Importing liberaries

In [None]:
import pandas as pd
import numpy as np
import seaborn as sns
import matplotlib.pyplot as plt
from numpy import mean
from numpy import std
from sklearn.ensemble import AdaBoostClassifier
from sklearn.ensemble import BaggingClassifier
from sklearn.ensemble import RandomForestClassifier
from sklearn.ensemble import ExtraTreesClassifier
from sklearn.linear_model import LogisticRegression
from sklearn.neighbors import KNeighborsClassifier
from sklearn.tree import DecisionTreeClassifier
from sklearn.svm import SVC
from sklearn.naive_bayes import GaussianNB
from sklearn.model_selection import cross_val_score
from sklearn.model_selection import RepeatedStratifiedKFold
from sklearn.ensemble import StackingClassifier
import re
from sklearn.feature_extraction.text import CountVectorizer
from nltk.tokenize import word_tokenize
from nltk.corpus import stopwords

importing dataset

In [None]:
dataset = pd.read_csv("../input/zomato-bangalore-restaurants/zomato.csv")
dataset.info()

Thisa data needs cleaning and the testing dataset will be isolated from this!

In [None]:
####################################################################################################################### Data Cleaning
dataset = dataset.drop(['url', 'address', 'phone', 'name', 'menu_item', 'dish_liked'], axis = 1)
dataset = dataset.dropna(axis = 0, how ='any')
dataset = dataset.rename(columns = {'approx_cost(for two people)' : 'cost', 'listed_in(type)' : 'type', 'listed_in(city)' : 'city'})
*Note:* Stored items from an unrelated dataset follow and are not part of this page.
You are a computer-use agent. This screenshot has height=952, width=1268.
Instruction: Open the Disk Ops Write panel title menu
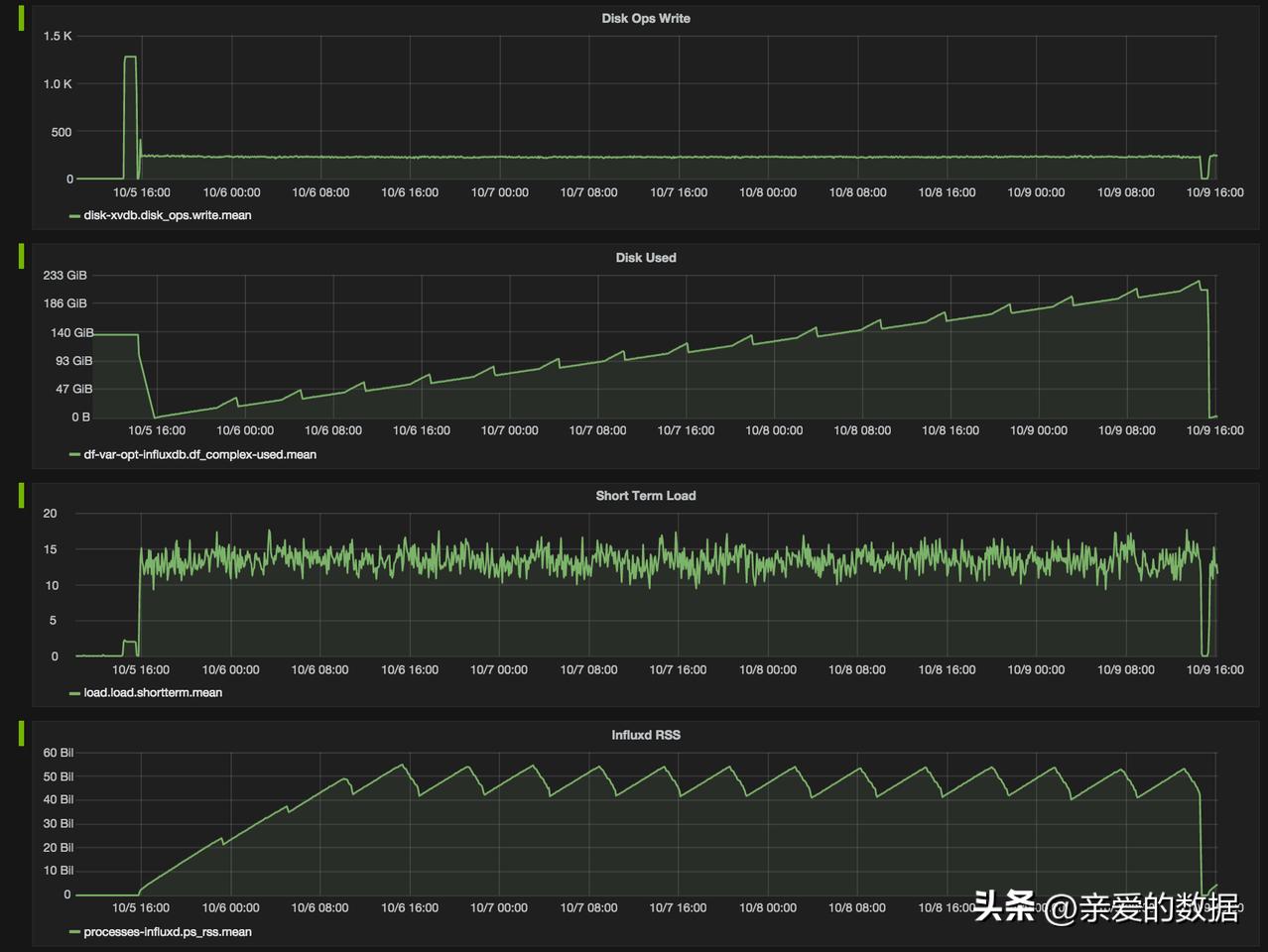[x=645, y=18]
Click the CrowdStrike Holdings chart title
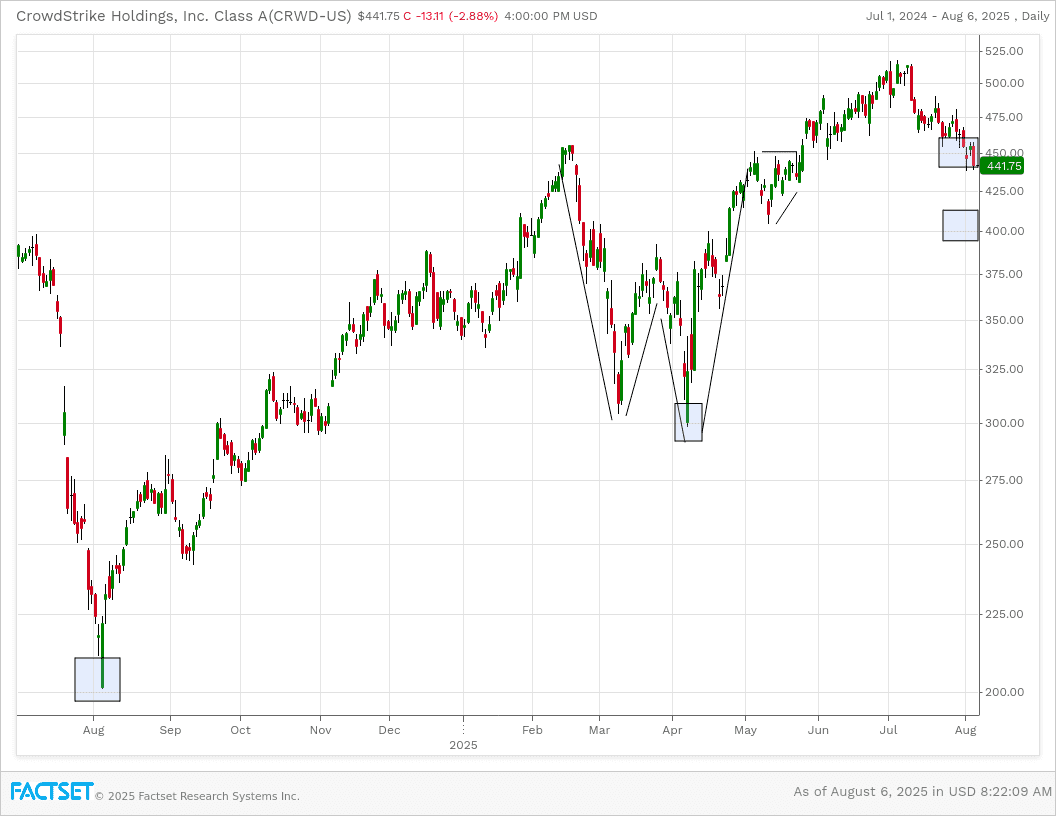 pyautogui.click(x=184, y=16)
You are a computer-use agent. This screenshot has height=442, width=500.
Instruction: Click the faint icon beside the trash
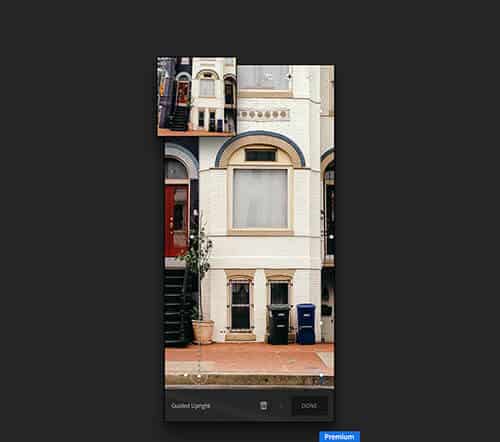coord(281,406)
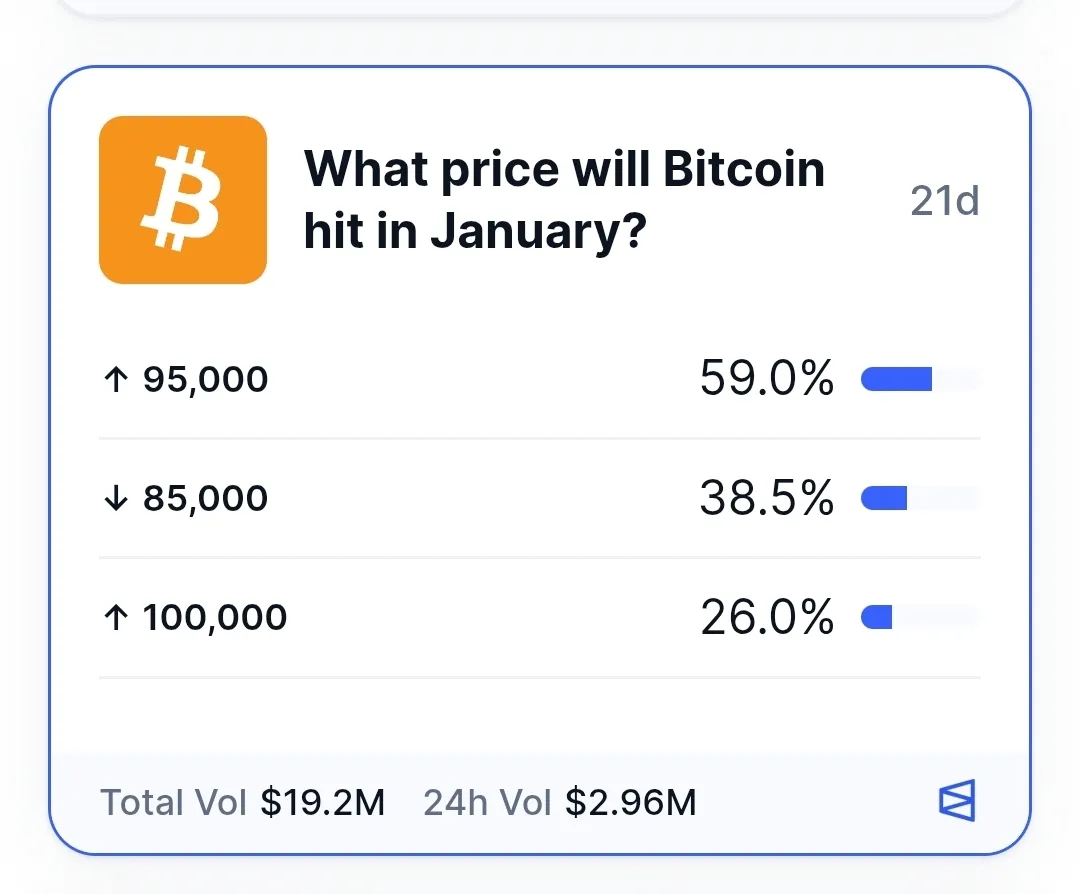Click the up arrow beside 95,000
Viewport: 1080px width, 894px height.
[116, 380]
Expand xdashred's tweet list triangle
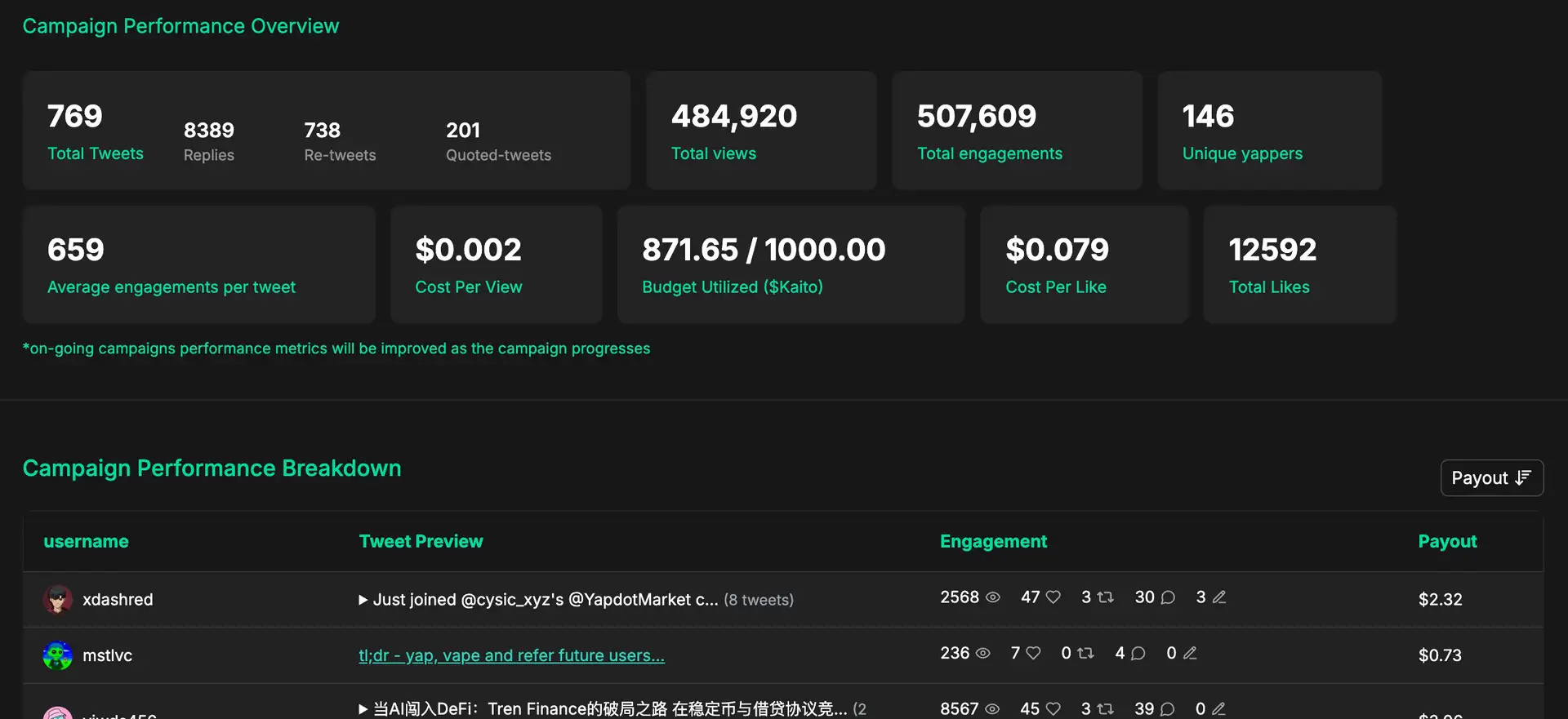 [363, 600]
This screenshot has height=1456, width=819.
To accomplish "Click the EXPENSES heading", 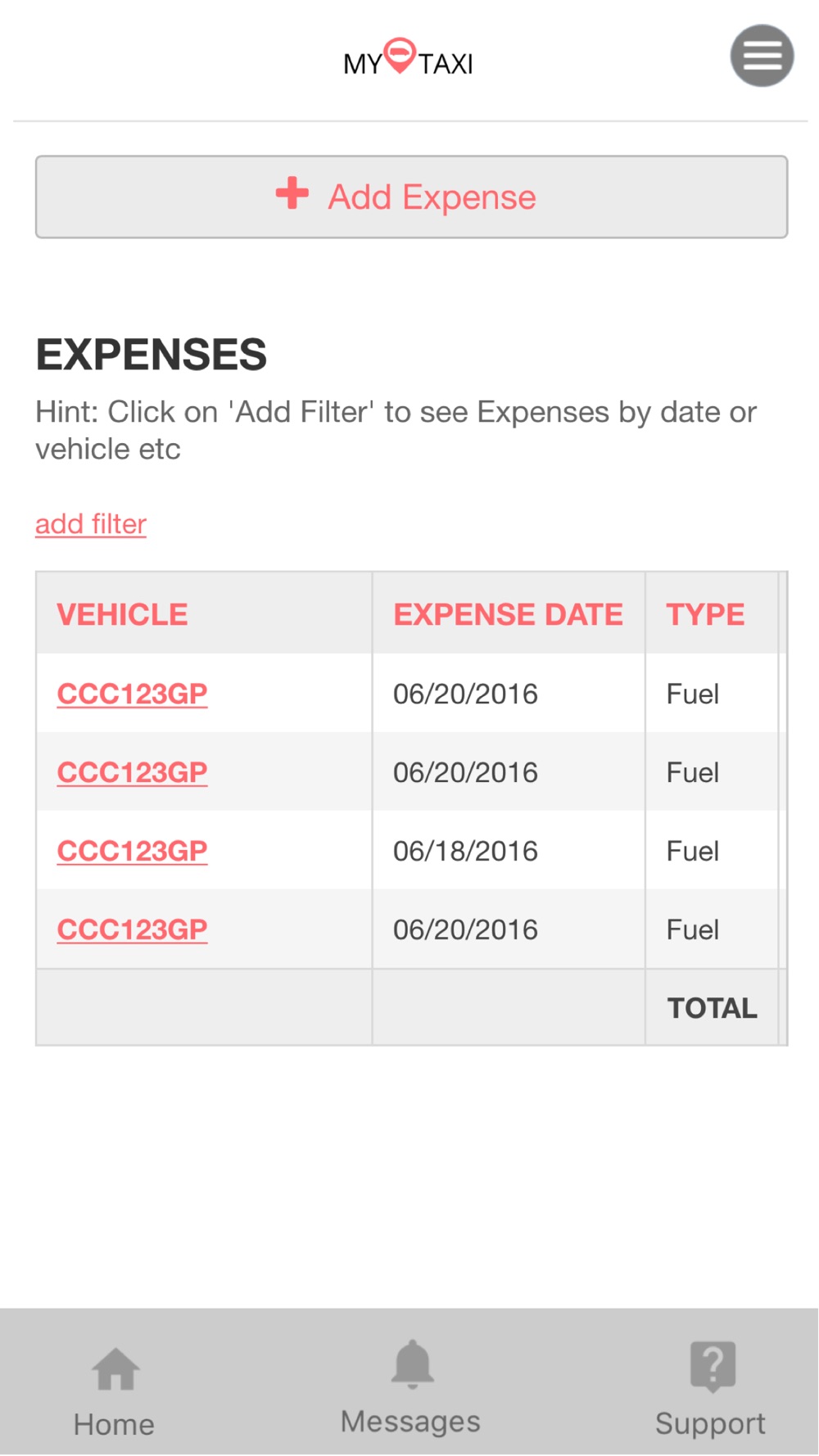I will pos(152,355).
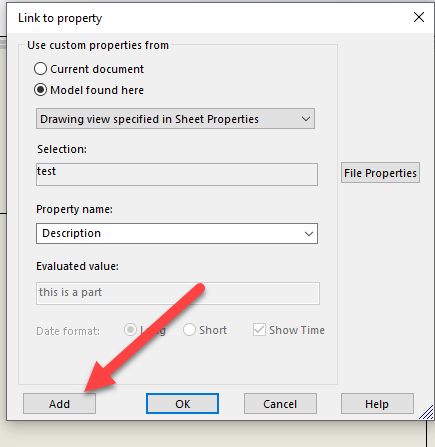Choose the Model found here option
Viewport: 435px width, 447px height.
pyautogui.click(x=40, y=90)
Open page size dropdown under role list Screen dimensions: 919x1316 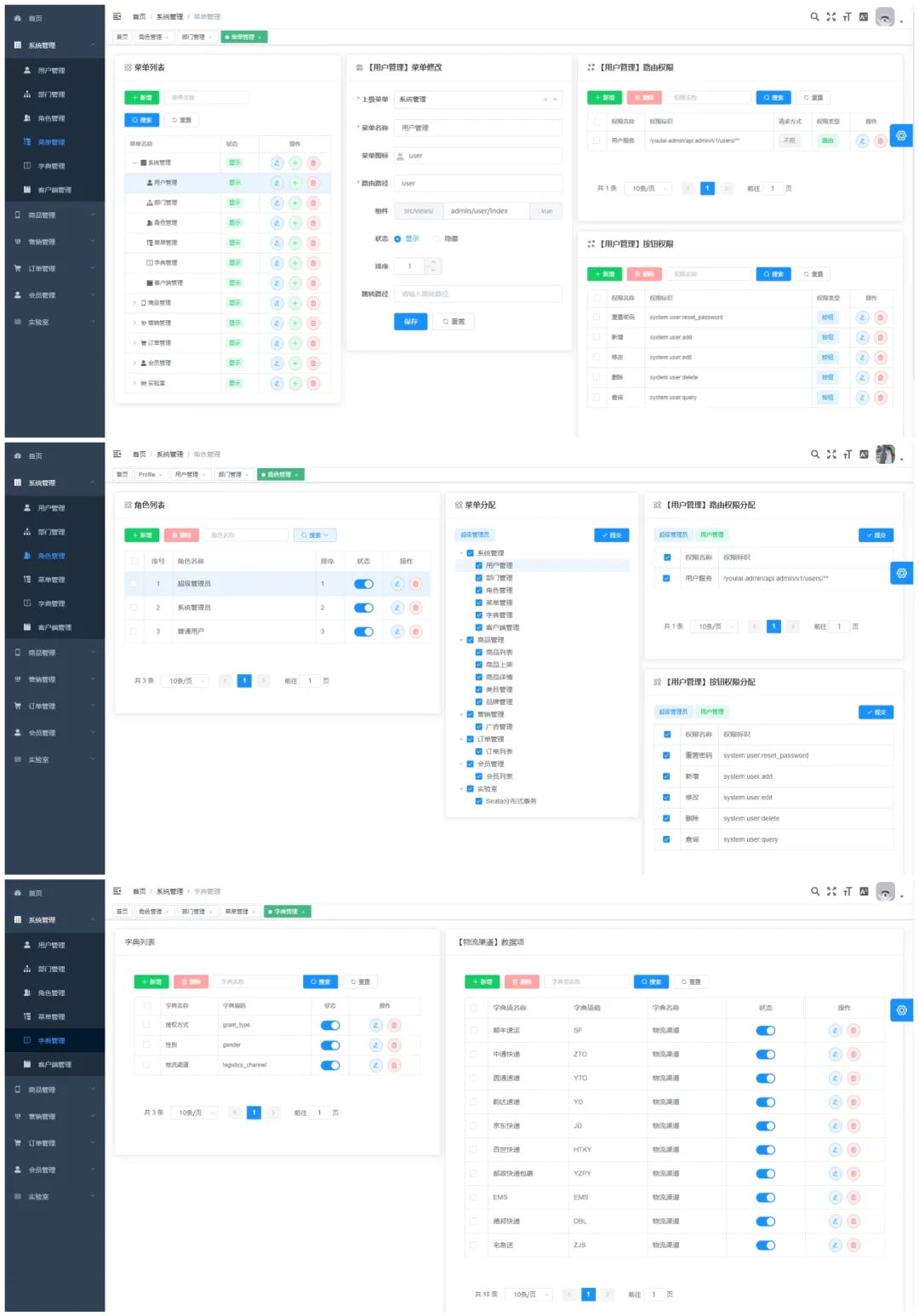click(x=186, y=681)
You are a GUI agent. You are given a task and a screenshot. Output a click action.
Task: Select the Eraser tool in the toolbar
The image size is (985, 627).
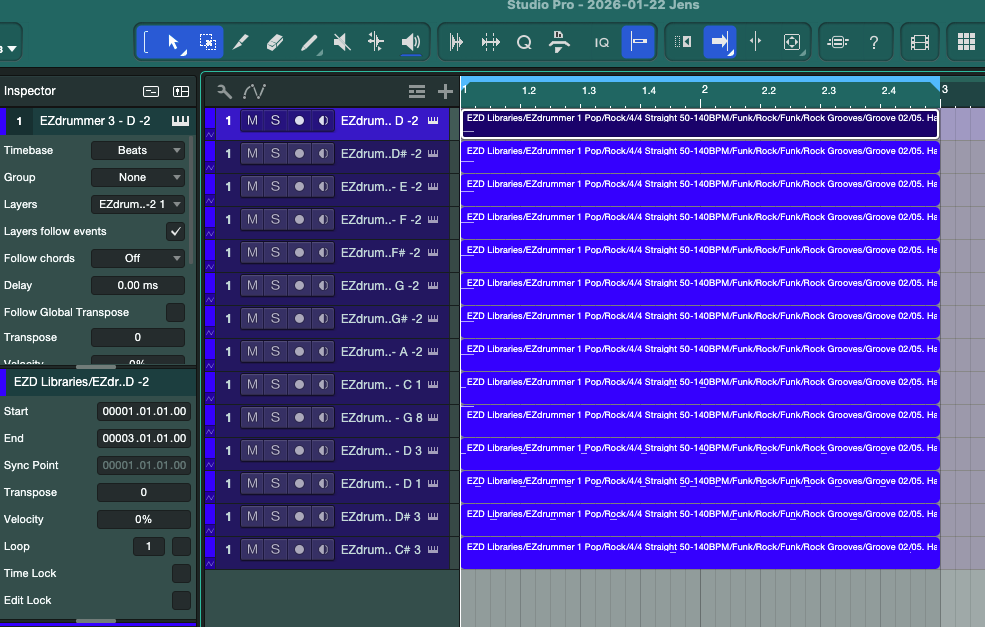point(275,42)
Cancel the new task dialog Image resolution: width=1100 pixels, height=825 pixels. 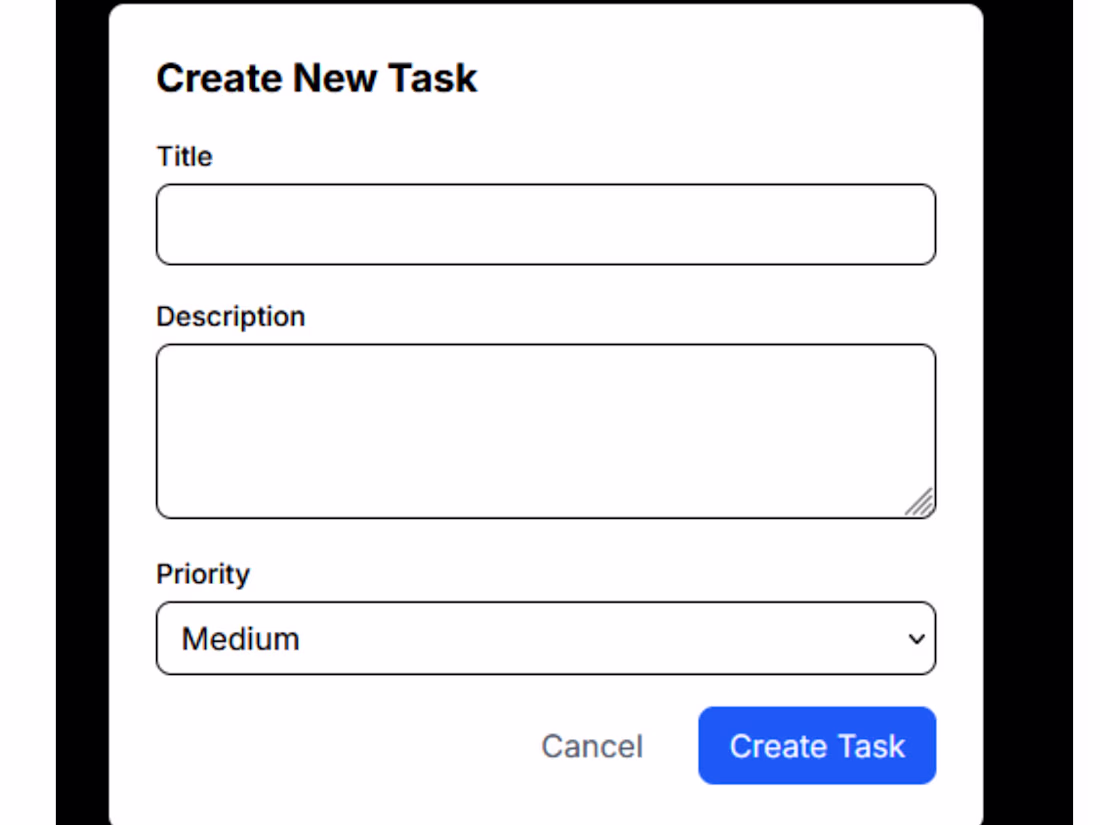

dataset['cost'] = dataset['cost'].astype(str)
dataset['cost'] = dataset['cost'].apply(lambda x: x.replace(',','.'))
dataset['cost'] = dataset['cost'].astype(float)

dataset_test = dataset.loc[dataset.rate == 'NEW']
dataset = dataset.loc[dataset.rate != 'NEW'].reset_index(drop = True)
dataset = dataset.loc[dataset.rate != '-'].reset_index(drop = True)
remove_slash = lambda x: x.replace('/5', '') if type(x) == np.str else x
dataset.rate = dataset.rate.apply(remove_slash).str.strip().astype('float')
dataset['rate'] = round(dataset['rate'])

dataset['online_order'].replace('Yes', 1,inplace = True)
dataset['online_order'].replace('No', 0,inplace = True)
dataset_test['online_order'].replace('Yes', 1,inplace = True)
dataset_test['online_order'].replace('No', 0,inplace = True)
dataset['book_table'].replace('Yes', 1,inplace = True)
dataset['book_table'].replace('No', 0,inplace = True)
dataset_test['book_table'].replace('Yes', 1,inplace = True)
dataset_test['book_table'].replace('No', 0,inplace = True)

dataset.info()
dataset_test.info()

The data is understood thoroughly and cleaned in such a way to retain all the
meaningful things while eliminating as much as possible.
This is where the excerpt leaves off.